Âgée de 21 ans seulement, Stéphanie Gagnon sera la plus jeune officielle à prendre part au tournoi olympique féminin à Sotchi.

La progression fulgurante de Stéphanie Gagnon

Alors que la plupart des athlètes prennent toute une vie pour réussir à se qualifier pour les Jeux olympiques, Stéphanie Gagnon n'aura eu besoin que de quelques années pour y arriver. Il ne se sera en effet écoulé que sept petites années entre le jour où elle a enfilé pour la première fois son chandail zébré et celui qui marquera sa première présence sur la glace du tournoi olympique féminin de Sotchi.
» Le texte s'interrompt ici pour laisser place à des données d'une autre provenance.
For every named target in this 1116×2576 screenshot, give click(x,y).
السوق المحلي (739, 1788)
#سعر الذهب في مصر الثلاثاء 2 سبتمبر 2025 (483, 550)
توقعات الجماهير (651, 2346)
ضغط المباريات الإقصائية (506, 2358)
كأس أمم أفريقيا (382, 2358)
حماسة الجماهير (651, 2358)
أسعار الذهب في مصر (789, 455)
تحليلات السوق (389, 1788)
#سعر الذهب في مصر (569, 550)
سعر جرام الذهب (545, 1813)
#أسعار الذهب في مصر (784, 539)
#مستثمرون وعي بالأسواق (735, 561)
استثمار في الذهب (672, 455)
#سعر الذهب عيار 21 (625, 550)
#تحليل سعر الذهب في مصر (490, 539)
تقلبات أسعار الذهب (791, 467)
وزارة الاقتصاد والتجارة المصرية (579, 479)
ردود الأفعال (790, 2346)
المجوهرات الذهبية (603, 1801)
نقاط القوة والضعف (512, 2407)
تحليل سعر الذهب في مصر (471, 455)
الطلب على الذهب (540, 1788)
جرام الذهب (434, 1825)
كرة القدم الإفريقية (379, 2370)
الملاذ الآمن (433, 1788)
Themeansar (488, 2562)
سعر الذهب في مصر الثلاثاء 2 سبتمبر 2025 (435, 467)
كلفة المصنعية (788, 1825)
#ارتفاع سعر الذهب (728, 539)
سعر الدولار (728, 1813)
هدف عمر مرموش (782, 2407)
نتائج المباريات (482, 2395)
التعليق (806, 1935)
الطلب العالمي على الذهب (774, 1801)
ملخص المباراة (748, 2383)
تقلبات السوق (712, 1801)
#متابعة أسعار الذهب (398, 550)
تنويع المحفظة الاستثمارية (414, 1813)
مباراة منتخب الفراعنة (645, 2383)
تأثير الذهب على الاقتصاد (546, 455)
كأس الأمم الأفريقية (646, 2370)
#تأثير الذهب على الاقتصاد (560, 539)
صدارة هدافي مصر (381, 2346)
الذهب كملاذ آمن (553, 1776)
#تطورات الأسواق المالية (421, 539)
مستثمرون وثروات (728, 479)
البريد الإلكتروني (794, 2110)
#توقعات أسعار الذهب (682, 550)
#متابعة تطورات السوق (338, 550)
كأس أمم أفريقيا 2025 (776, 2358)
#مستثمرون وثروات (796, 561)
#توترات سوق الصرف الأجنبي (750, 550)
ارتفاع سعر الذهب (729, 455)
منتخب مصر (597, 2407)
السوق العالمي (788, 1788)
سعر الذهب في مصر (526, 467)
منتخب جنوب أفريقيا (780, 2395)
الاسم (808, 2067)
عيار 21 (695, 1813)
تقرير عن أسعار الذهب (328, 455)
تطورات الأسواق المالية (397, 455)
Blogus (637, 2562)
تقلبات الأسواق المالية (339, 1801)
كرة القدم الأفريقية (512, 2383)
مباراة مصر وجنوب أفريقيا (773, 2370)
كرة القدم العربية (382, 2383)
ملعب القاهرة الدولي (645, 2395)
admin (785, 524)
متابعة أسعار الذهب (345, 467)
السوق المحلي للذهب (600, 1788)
La juge de ligne de 21 ans, étudiante en sciences humaines au Cégep de Sherbrooke, fera partie d'un club sélect de trois officielles canadiennes, dont deux du Québec, qui prendront part aux Jeux du 7 au 23 février prochains en Russie. Un rêve qu'elle n'aurait jamais cru possible lorsqu'elle a sifflé son premier hors-jeu durant une partie mettant aux prises deux équipes de niveau pré-novice (5-6 ans).«C'est vrai que c'est assez exceptionnel d'avoir la chance d'aller aux Olympiques aussi tôt dans ma carrière d'officielle! admet la jeune fille originaire de Princeville. Je ne pensais vraiment pas avoir une progression aussi rapide.»
Dès sa première année avec un sifflet, Gagnon a attiré les regards, obtenant notamment une invitation pour les Jeux du Canada à Halifax. L'année suivante, son aventure sur la scène internationale prenait son envol avec une participation aux championnats mondiaux des moins de 18 ans en République tchèque. C'est cependant l'an dernier aux Mondiaux de hockey féminin présentés à Ottawa qu'elle a convaincu les dirigeants de la Fédération internationale de hockey sur glace de lui offrir son billet pour Sotchi. Elle a obtenu sa confirmation en décembre dernier.
«J'ai réussi à offrir de bonnes performances lors des compétitions auxquelles j'ai pris part, souligne modestement celle qui officie également au sein de la Ligue de hockey midget AAA du Québec. Chaque match est différent et il faut toujours donner le meilleur de soi-même.»
Apprendre
À l'instar des Russes lors de la Série du siècle, Stéphanie Gagnon veut profiter de sa première expérience olympique pour en apprendre davantage sur son travail de juge de ligne. Elle s'envolera pour Sotchi le 3 février.
«Je veux avoir du plaisir et profiter de l'expérience à fond, tout en essayant de m'améliorer à chaque match», indique la jeune femme, avouant ressentir un peu de stress à l'approche du tournoi mettant aux prises les meilleures hockeyeuses de la planète
«Peu importe le niveau, un match de hockey reste un match de hockey. C'est la grande attention qui est accordée aux Jeux olympiques qui m'intimide un peu, avoue-t-elle. Je vais faire de mon mieux afin d'être fière de toutes mes performances.»
Pour l'instant, Stéphanie ne connaît pas le nombre de rencontres dans lesquelles elle sera impliquée.
«Nos performances seront évaluées à tous les matchs et ce seront les meilleures qui auront la chance de participer à la ronde finale (quarts, demie et finale). Plus le tournoi va avancer, moins il y aura de filles appelées à travailler. J'espère faire partie du groupe qui se rendra jusqu'à la fin.»
Les premiers matchs du tournoi féminin auront lieu dès le 8 février.